I take my family’s kitchen skills for granted.
I forget how much food and cooking knowledge I’ve gained purely through osmosis, and watching others do their thing.
Like many Malaysian Chinese families (or Asian families more generally?), we’ve always been big on feasting and special occasion meals. Wisely, my siblings and I also snagged partners who were similarly appreciative of sharing food and making meals meaningful.

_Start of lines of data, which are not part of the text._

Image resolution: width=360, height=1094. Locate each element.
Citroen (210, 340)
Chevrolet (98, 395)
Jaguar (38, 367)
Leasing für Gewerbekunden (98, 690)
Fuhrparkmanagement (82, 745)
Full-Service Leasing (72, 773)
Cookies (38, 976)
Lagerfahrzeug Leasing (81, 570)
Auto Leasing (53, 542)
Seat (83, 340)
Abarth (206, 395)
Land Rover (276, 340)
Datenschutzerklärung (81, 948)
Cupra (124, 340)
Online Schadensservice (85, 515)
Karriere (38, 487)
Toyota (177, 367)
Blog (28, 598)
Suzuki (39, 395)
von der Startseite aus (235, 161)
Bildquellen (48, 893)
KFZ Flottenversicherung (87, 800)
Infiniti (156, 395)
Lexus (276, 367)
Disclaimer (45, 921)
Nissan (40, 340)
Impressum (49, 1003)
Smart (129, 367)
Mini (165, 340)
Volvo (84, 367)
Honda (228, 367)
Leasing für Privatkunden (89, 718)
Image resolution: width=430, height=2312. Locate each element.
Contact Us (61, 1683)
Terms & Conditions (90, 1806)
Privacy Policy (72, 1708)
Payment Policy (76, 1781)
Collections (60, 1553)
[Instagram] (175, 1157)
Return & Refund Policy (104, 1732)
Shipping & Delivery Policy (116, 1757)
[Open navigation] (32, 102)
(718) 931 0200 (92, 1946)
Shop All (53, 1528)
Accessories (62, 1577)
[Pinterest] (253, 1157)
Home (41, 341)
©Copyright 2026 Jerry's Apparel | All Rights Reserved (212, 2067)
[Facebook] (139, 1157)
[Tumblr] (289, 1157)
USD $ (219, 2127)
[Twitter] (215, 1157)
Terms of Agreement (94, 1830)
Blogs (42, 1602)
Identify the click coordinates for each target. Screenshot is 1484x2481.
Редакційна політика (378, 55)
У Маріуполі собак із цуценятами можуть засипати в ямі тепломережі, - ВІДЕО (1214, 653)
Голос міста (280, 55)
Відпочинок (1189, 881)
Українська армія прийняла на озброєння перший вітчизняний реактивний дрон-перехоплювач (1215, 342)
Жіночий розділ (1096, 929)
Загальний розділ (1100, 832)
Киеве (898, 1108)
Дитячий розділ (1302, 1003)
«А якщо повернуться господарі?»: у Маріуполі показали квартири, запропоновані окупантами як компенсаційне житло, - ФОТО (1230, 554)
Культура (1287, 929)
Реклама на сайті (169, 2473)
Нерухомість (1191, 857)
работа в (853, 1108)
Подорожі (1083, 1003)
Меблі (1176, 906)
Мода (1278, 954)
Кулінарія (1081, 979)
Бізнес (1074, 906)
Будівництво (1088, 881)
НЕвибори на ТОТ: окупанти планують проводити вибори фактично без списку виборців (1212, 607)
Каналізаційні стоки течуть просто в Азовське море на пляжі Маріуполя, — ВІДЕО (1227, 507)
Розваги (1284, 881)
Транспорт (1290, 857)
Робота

My mum and dad have always been keen cooks, and my mum has taken formal cooking classes in a broad range of cuisines. She takes on the lion’s share of the household’s dinners, and we have a family dinner every Sunday night. Her collection of cookbooks is formidable, and it includes a lot of bilingual 1960s/70s books from Malaysia. Once upon a time, we used to have regular dinners for 40 or more people at our Brisbane house in Chapel Hill. It wasn’t that large a house, and the 1970s kitchen from which she and my dad produced massive feasts was tiny + very badly designed.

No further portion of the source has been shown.